Boris Johnson in London (BEN STANSALL/AFP/Getty Images)

The latest opinion poll — taken after, not before,Boris Johnson’s unhappy performances both in the Commons and with his MPs last week — show that it would be huge risk for the Prime Minister to rush headstrong into an election. CON: 31% (-); LAB: 27% (-); LDEM: 20% (+4); BREX: 13% (-3), GRN: 3% (-1).   (Com Res 4 – 6 September)

The opposition parties may be doing him a favour by refusing to vote for a dissolution of Parliament. In most other democracies, it would be seen as wholly improper for a prime minister to call an election to suit his political convenience. The UK, rightly or wrongly, legislated for five-year parliamentary terms in 2011. Presidents Trump and Macron, and other democracies where the parliamentary term is fixed by law, cannot just ignore that law to try and catch a passing opinion poll.

Another opinion poll from end August showed a 50-40 split, with a clear majority now thinking the vote for Brexit was the wrong decision in June 2016. Other than in fundamentalist pro-Brexit circles, reflected in the pages of the offshore-owned press, especially the Daily Telegraph and the Sun, the belief that amputating Britain from Europe will benefit the country and its people has all but evaporated.

This has not been replaced by any enthusiasm for the EU. The country is bored, sullen, annoyed that it is in this pickle and just wishes simultaneously that Brexit would go away and that it should never have happened.

If there was a pause button somewhere on the infernal machine called “Brexit” every finger would be on it. No-one believes a new general election will produce a majority, let alone a solution, and every piece of political intelligence suggests yet another early election would maintain a hung Parliament with no overall majority.

This has been the worst decade for British MPs in centuries. It began with the expenses scandal, where the Commons simply covered up the mass larceny of many MPs, as so many were in the Cabinet or Shadow Cabinet and could not be sanctioned, while coming down hard, quite correctly, on a handful of miscreants to make an example of — me included.

But at the grassroots, voters are well aware of what their MPs did, just as they know of Nigel Farages 2009 boast that he made £2 million in expenses as an MEP. At national and European elections people still have to vote for someone. Even if all MPs and MEPs are seen as rascals,voters simply hold their noses and vote for the one who best corresponds to their wishes or needs.

DATA EXTRACT:
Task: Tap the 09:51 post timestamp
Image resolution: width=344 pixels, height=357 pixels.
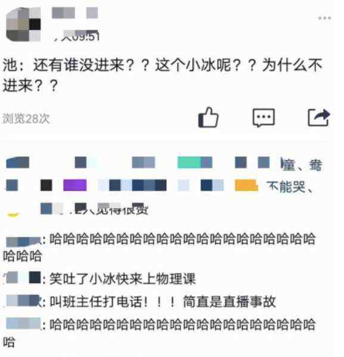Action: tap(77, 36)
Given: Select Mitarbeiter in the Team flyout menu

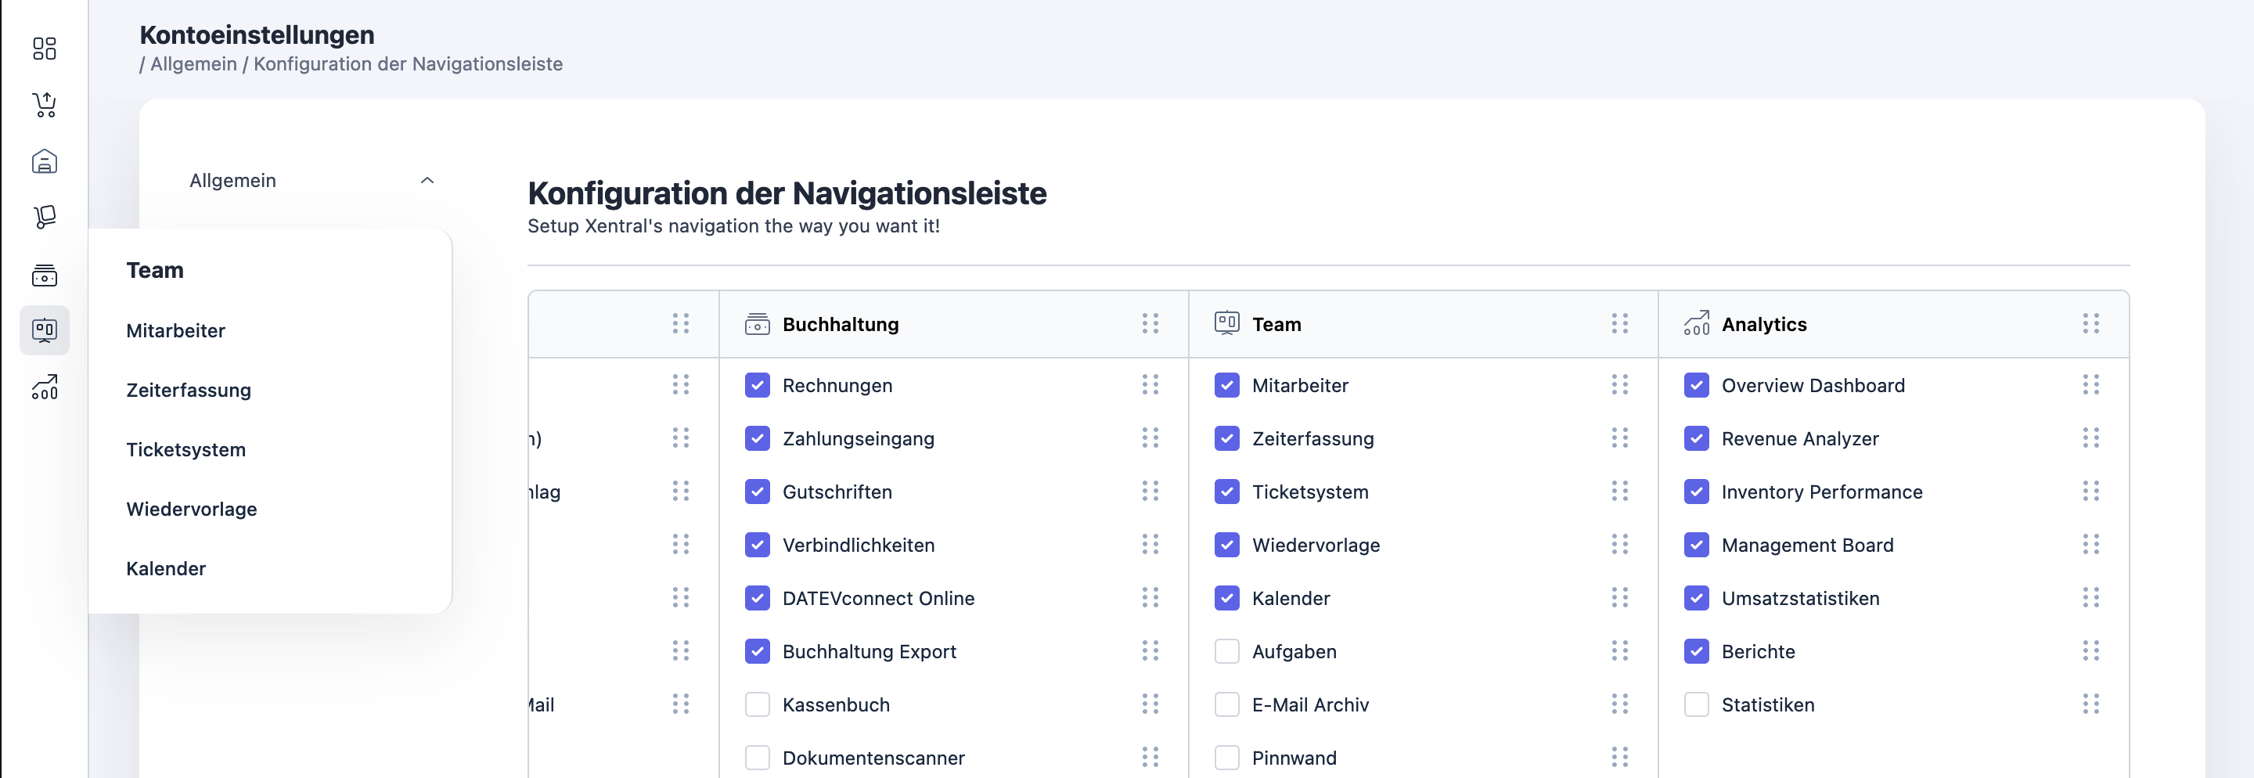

INSTRUCTION A:
In the article on Boris Johnson and an early election, what share did the Liberal Democrats have in the ComRes poll of 4–6 September?
INSTRUCTION B:
Please explain, using the article on Boris Johnson and an early election, why the Commons did not sanction many of the MPs involved in the expenses scandal.

WRITTEN REPLY A:
20%, up 4 points.

WRITTEN REPLY B:
So many of those MPs were in the Cabinet or Shadow Cabinet that they could not be sanctioned. The Commons therefore covered up their misconduct, while coming down hard on a handful of miscreants to make an example of them.